AZIONE RICHIESTA 1:
Nel testo sul riso Carnaroli, quanti quintali per ettaro raggiunge a malapena questa varietà?
AZIONE RICHIESTA 2:
Prosegui il testo sul riso Carnaroli partendo dopo l'ultima frase riportata.

#### SEZIONE TESTO

14-09-2012

Carnaroli - secondo atto

Prosegue il viaggio nella produzione del re dei risi: tutte le tappe dall'essicazione alla cottura

Il riso Carnaroli in lavorazione alla Riserva San

Il riso Carnaroli in lavorazione alla Riserva San Massimo: dopo la sbiancatura e l'eliminazione del primo involucro del chicco (lolla), vengono separati i chicchi spaccati, i gessati, quelli non maturi (grana verde) e quelli rossi (crodo rosso).

Le spighe del Carnaroli svettano nei campi per un’altezza che oscilla tra i 160-170 cm, con uno stelo delicato che rischia di allettarsi al primo temporale estivo o bastano due notti d’agosto sotto i 18°C perché il 50% delle spighe subisca un aborto floreale e non giungano mai a maturazione.
Fragile, astioso e splendido nella sua spiga panciuta e dai colori verde ambrato con screziature viola, il Carnaroli predilige i terreni ricchi di torba – proprio come quelli del pavese- e ha una bassa resa per ettaro. A malapena raggiunge i 40/45 quintali contro i 55/60 di un Karnak, ma ha una qualità unica.

########
#### ELENCO DATI

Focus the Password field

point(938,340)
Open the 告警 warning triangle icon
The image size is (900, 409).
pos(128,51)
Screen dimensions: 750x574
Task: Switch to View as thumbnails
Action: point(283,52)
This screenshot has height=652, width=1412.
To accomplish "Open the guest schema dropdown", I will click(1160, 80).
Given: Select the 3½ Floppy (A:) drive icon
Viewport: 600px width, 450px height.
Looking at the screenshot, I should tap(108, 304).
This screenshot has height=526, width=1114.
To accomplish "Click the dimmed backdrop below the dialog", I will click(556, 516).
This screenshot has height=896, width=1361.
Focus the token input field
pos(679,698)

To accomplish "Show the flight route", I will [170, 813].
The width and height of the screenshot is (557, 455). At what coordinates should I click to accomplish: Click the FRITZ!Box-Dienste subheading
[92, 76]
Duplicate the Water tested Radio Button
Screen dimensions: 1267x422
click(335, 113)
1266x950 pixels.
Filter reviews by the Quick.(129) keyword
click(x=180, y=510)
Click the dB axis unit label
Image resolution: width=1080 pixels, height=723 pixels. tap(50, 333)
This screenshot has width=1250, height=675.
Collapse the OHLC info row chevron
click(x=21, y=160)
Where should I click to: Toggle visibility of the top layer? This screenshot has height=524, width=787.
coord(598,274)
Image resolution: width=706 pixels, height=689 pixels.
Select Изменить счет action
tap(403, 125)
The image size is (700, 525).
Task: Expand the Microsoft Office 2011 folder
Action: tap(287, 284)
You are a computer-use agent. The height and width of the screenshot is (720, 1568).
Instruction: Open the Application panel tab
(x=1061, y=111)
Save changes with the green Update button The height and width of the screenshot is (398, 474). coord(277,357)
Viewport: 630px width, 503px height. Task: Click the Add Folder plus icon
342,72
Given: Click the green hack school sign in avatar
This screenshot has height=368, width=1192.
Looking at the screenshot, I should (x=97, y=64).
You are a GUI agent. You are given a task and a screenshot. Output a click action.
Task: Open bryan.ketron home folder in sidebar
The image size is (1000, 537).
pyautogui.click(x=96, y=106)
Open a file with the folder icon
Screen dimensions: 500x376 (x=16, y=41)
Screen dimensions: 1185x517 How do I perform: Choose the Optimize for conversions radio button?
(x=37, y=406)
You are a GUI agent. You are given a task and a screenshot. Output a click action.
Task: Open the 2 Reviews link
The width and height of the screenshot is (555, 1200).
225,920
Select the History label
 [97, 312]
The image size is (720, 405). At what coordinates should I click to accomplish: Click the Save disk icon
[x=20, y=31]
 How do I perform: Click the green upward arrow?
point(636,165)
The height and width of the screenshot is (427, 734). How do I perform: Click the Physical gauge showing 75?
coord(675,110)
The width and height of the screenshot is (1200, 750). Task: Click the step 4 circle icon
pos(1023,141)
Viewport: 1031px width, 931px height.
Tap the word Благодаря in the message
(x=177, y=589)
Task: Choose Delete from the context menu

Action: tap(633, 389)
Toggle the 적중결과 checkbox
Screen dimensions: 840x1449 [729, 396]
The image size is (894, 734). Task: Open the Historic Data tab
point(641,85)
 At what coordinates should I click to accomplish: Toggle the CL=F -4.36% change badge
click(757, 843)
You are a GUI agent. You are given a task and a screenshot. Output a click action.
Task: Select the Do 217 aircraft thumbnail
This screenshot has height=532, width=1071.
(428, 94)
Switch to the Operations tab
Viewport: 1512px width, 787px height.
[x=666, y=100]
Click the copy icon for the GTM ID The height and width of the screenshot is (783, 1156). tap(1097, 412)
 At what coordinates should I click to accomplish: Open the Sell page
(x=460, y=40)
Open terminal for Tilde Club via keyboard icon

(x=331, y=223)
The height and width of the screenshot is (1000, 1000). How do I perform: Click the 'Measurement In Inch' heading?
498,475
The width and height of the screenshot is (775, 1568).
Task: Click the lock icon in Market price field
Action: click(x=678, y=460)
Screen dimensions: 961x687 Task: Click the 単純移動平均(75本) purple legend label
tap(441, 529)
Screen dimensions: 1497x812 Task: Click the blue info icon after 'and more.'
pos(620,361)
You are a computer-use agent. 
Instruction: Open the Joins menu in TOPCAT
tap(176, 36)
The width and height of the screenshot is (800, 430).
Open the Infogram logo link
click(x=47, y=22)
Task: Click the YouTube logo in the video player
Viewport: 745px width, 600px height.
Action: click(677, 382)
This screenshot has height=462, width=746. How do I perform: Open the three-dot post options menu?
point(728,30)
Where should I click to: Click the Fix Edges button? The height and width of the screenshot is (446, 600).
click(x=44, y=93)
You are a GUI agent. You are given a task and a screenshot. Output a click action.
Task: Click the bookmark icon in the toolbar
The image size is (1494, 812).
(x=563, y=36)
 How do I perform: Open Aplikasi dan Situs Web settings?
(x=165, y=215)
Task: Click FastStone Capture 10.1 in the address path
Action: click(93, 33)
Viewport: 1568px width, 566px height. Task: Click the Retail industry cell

########

RISPOSTA SCRITTA 1:
A malapena 40/45 quintali per ettaro.

RISPOSTA SCRITTA 2:
Come Dino Massignani tiene a sottolineare, il buon riso non si ottiene solo in pianta seguendone il ciclo produttivo di 165 giorni (per il Carnise ad esempio ne servono 135), di cui 35-40 sono dedicati alla raccolta. Questa varietà va accudita in tutte le sue fasi di lavorazione a partire dall’essicazione a gas metano (e non a gasolio come viene ancora concesso per i cereali), che avviene alla temperatura costante di 42/44°C in modo da mantenere l’integrità del chicco. Alzare la temperatura a 60/65°, come accade in alcuni casi, per dimezzare i tempi si traduce in una precottura e alla creazione di micro-fessure che portano alla rottura dei grani durante la cottura in pentola. Una volta essiccato, il riso passa in riseria dove subisce il processo di pilatura che elimina il primo involucro che protegge il chicco, ossia la lolla.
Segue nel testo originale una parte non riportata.